## [What the exercise asks]
When the word "Open" shows up in a line of the records below, copy that line.

## [Dataset excerpts]
*** Begin section ***

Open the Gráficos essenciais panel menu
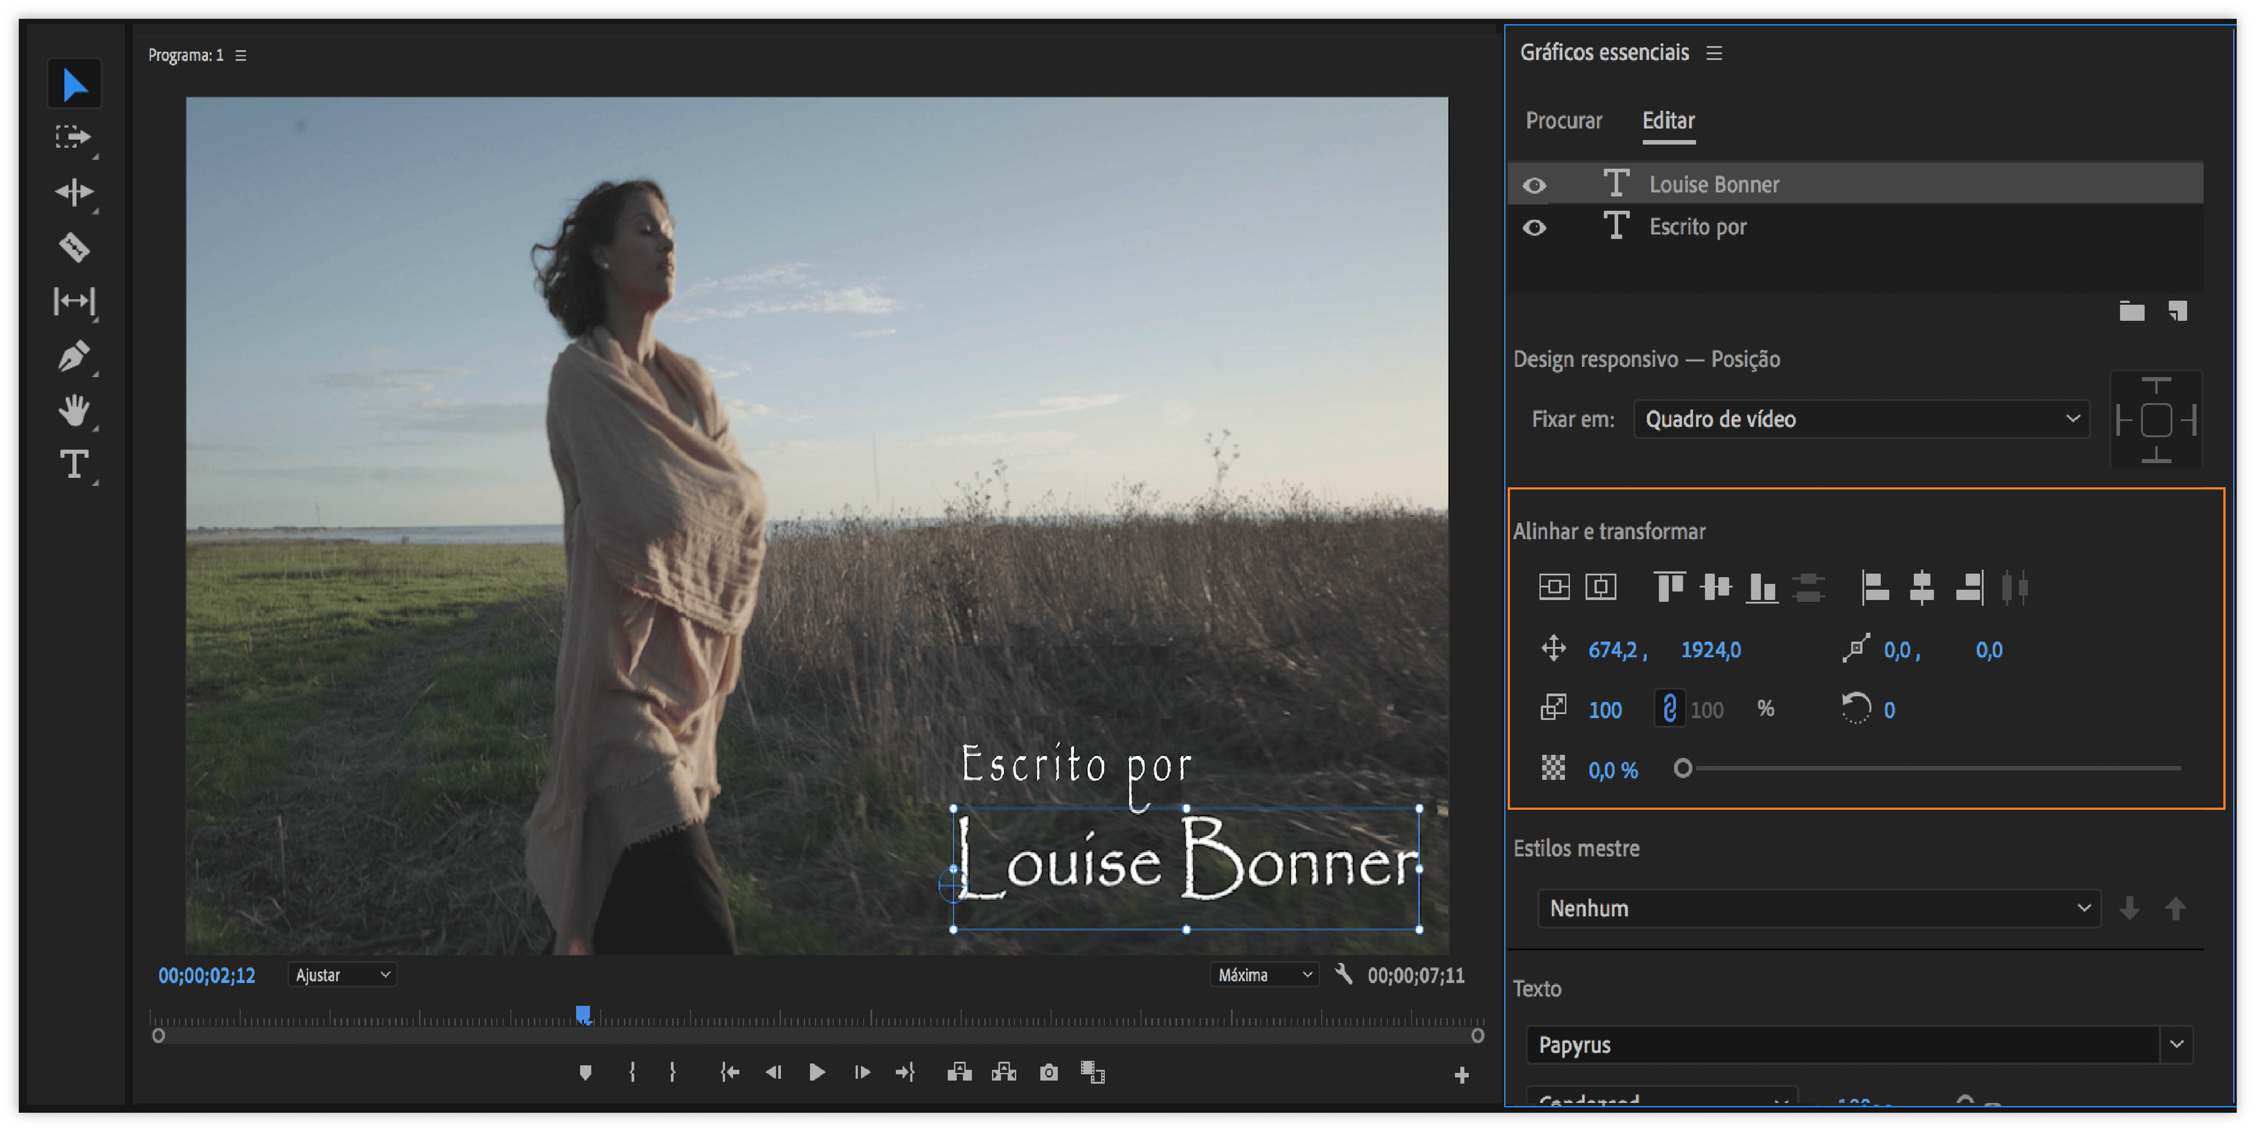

*** End section ***
*** Begin section ***

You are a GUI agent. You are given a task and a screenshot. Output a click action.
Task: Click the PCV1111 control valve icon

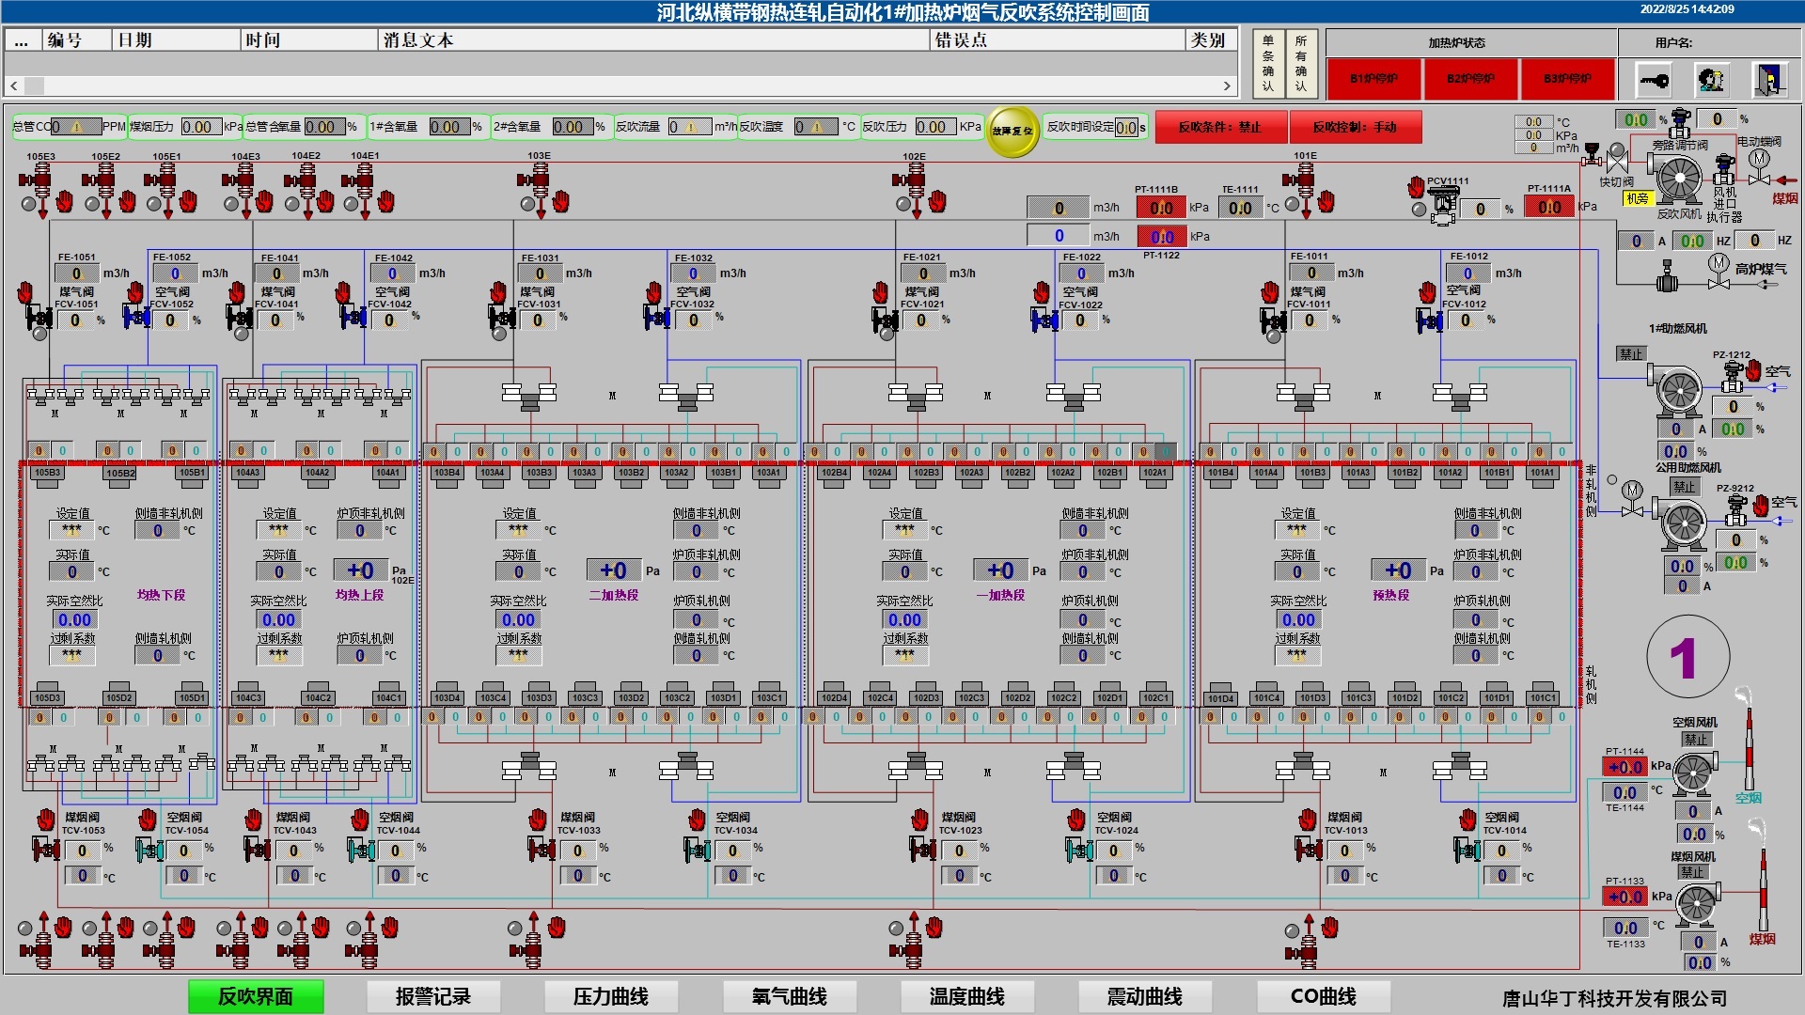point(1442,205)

*** End section ***
*** Begin section ***

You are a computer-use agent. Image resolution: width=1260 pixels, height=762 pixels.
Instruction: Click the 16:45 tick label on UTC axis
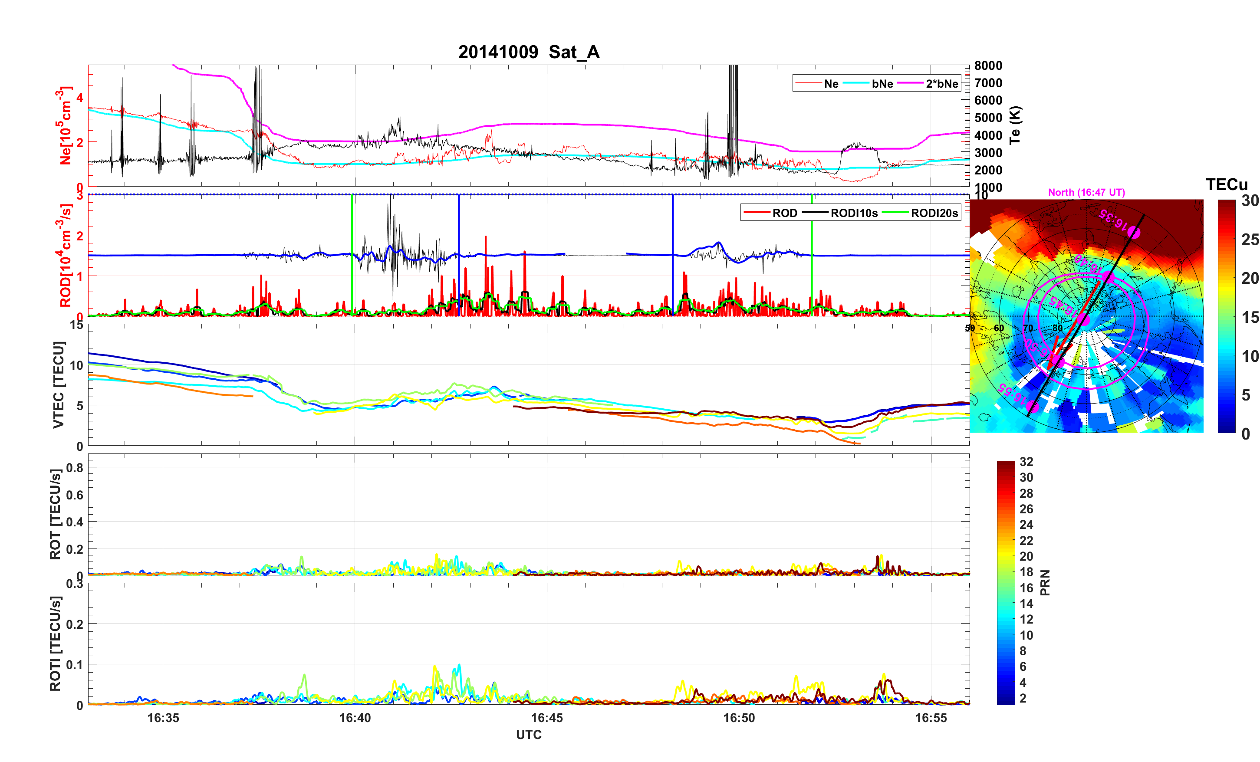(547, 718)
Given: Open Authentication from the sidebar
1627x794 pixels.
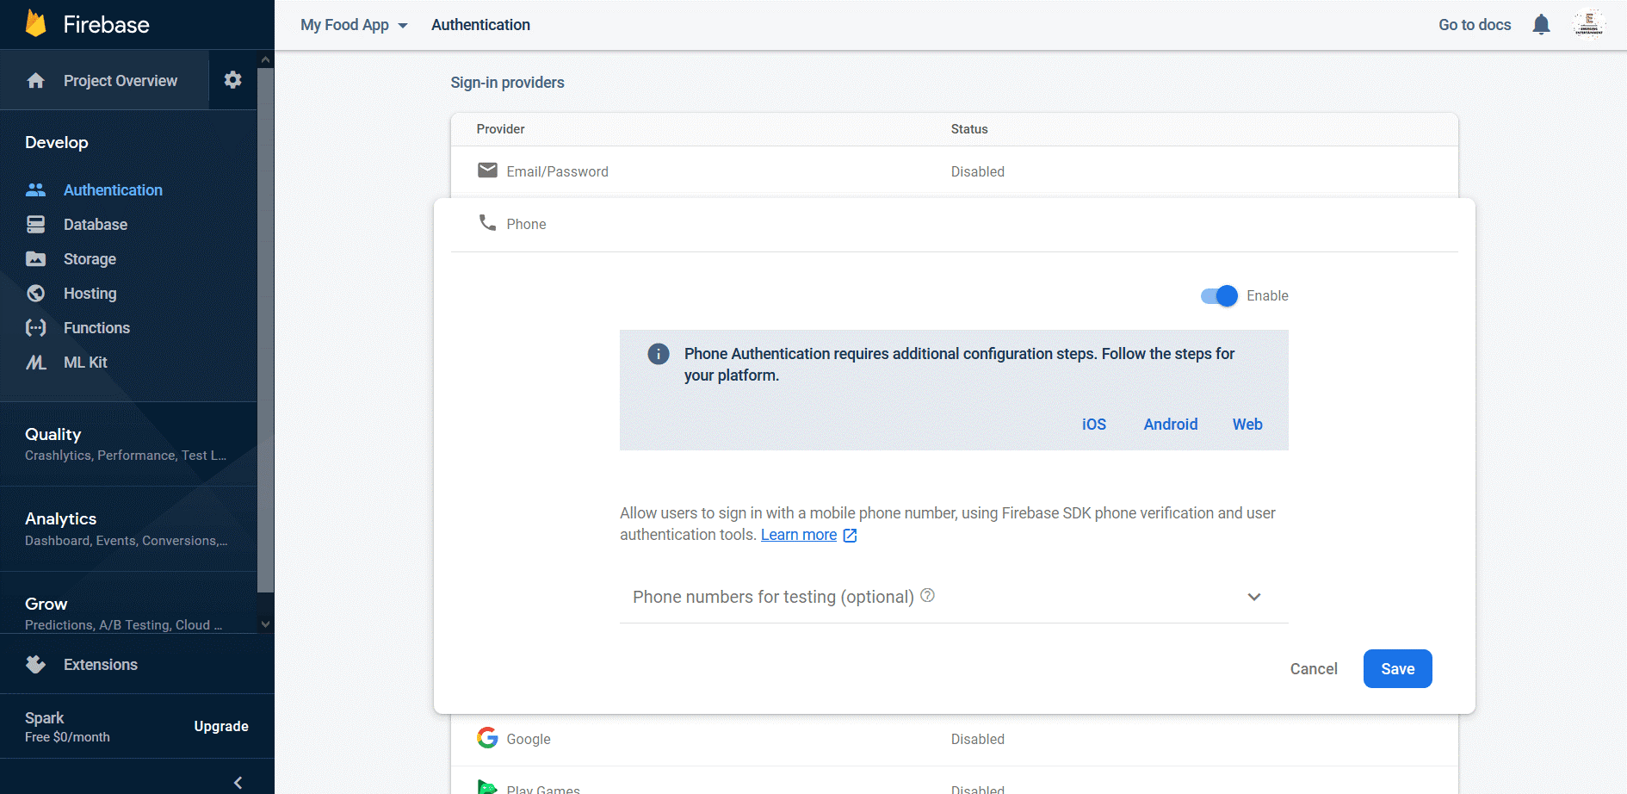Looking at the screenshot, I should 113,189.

*** End section ***

## [Completed task]
Open the Gráficos essenciais panel menu
Given: Open Authentication from the sidebar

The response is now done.